American office workers love their jobs, and love them even more when the technology their companies use is viewed as being ahead of the curve.
A recent online survey of more than 1,000 office workers in the U.S., which Adobe conducted during two weeks last month, finds 70% saying they love what they do. And a remarkable 81% say that state-of-the-art technology was more important to them than an office’s design or on-site amenities.
Seven out of 10 U.S. workers believe technology improves the work-life balance, and 81% say technology helps them connect with colleagues more efficiently. Those respondents who think their company’s technology is “ahead of the curve” feel about twice as creative, motivated, and satisfied as respondents who work for companies with less-than-cutting edge technology.
The rub is that only 25% of the survey’s U.S. respondents think their company’s technology excels.
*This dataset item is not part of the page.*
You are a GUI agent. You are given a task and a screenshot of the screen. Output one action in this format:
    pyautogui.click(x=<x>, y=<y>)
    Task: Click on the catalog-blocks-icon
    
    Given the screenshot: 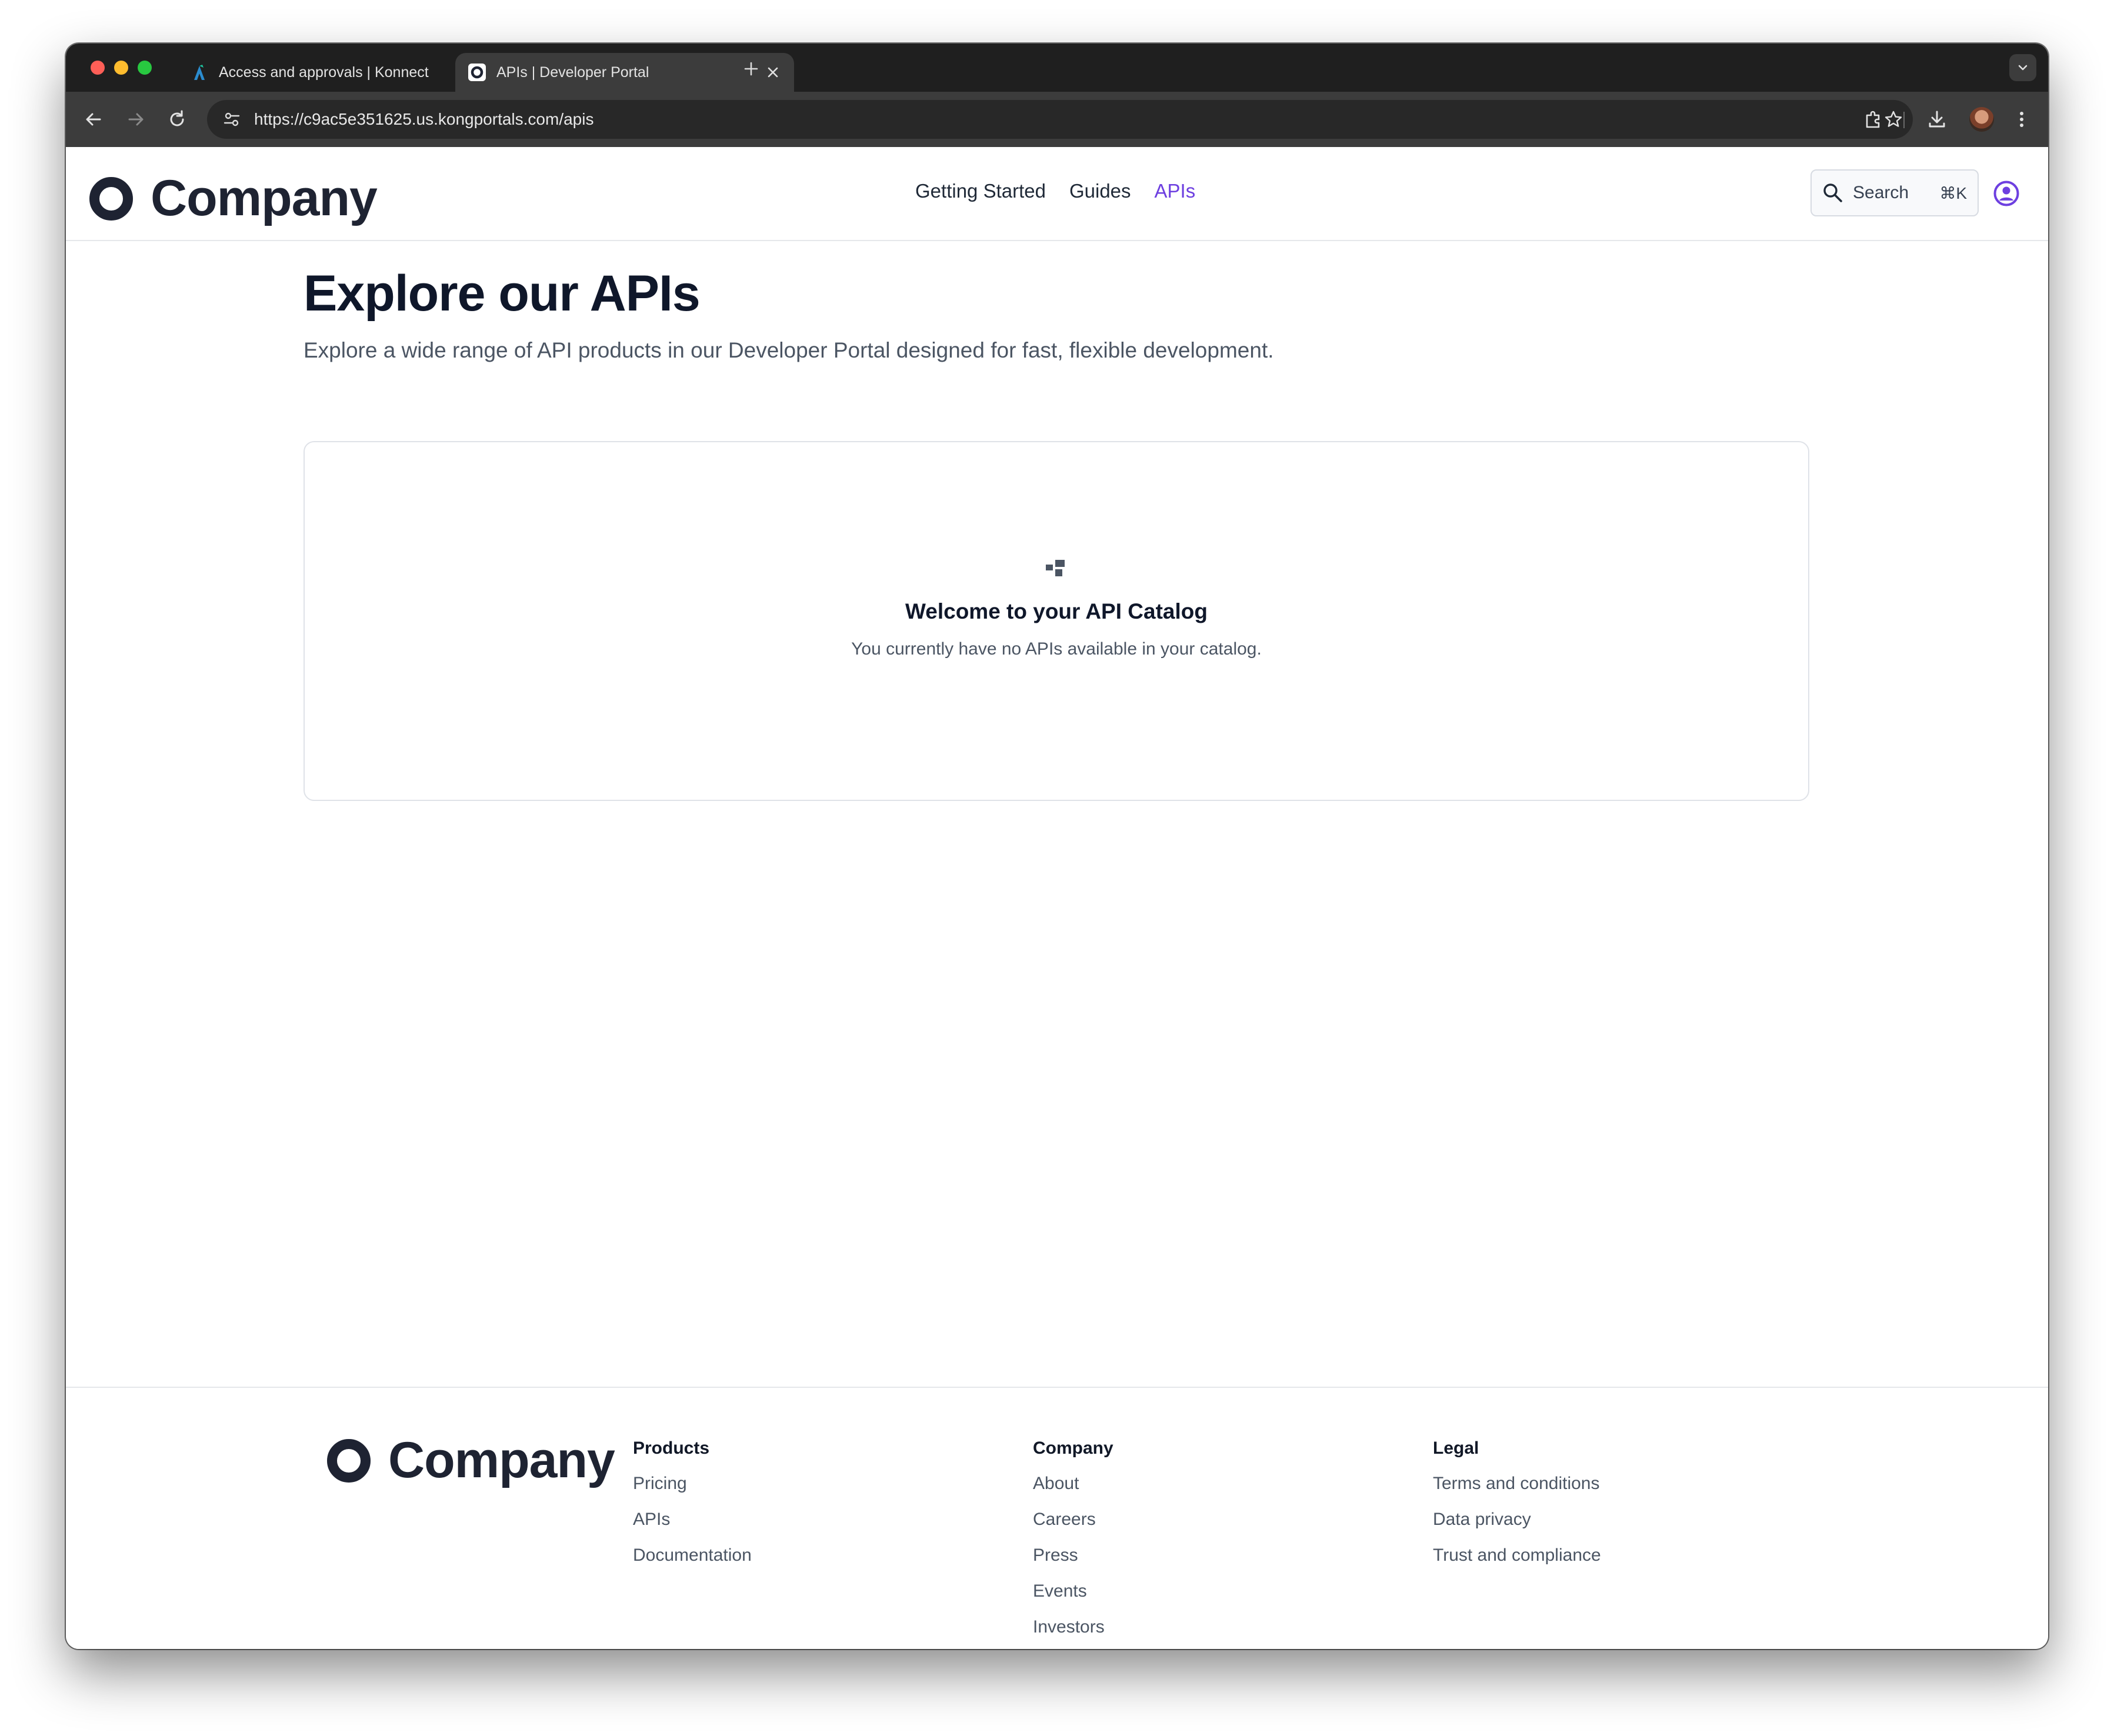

Nevertheless, more than half (53%) expects technology to be handling more of their offices’ menial tasks—copying, filing, etc.—over the next two decades, even as 55% remain convinced their jobs could never be replaced by a machine.
In fact, there seems to be more than a hint of ambivalence about the benefits of technology among the 75% of respondents who are concerned that relationships and health suffer when people become to attached to their devices.
Technology trumps other office amenities in what keeps workers content. Image: Adobe's “Work in Progress” report.
The Adobe survey portrays an American workforce for which work and life are inseparable, almost to the point of obsession. More than half of the respondents say they’d keep working if they won the lottery. U.S. workers say they spend, on average, 78% of their waking hours during the work week and 41% of their days off thinking about their jobs. Indeed, 57% of respondents agree with the statement “work defines who I am.”
The desire to work is further punctuated by the finding that one in three U.S. office workers moonlights in jobs outside of his or her primary occupation, and that moonlighters are more likely to be happier and more optimistic than non-moonlighters.
However, 69% of U.S. workers also say they work multiple jobs because they need the money. Nearly three-fifths of American workers are likely to leave their jobs for a better opportunity. (That number is 50% even among people who say they profess love for their current job.)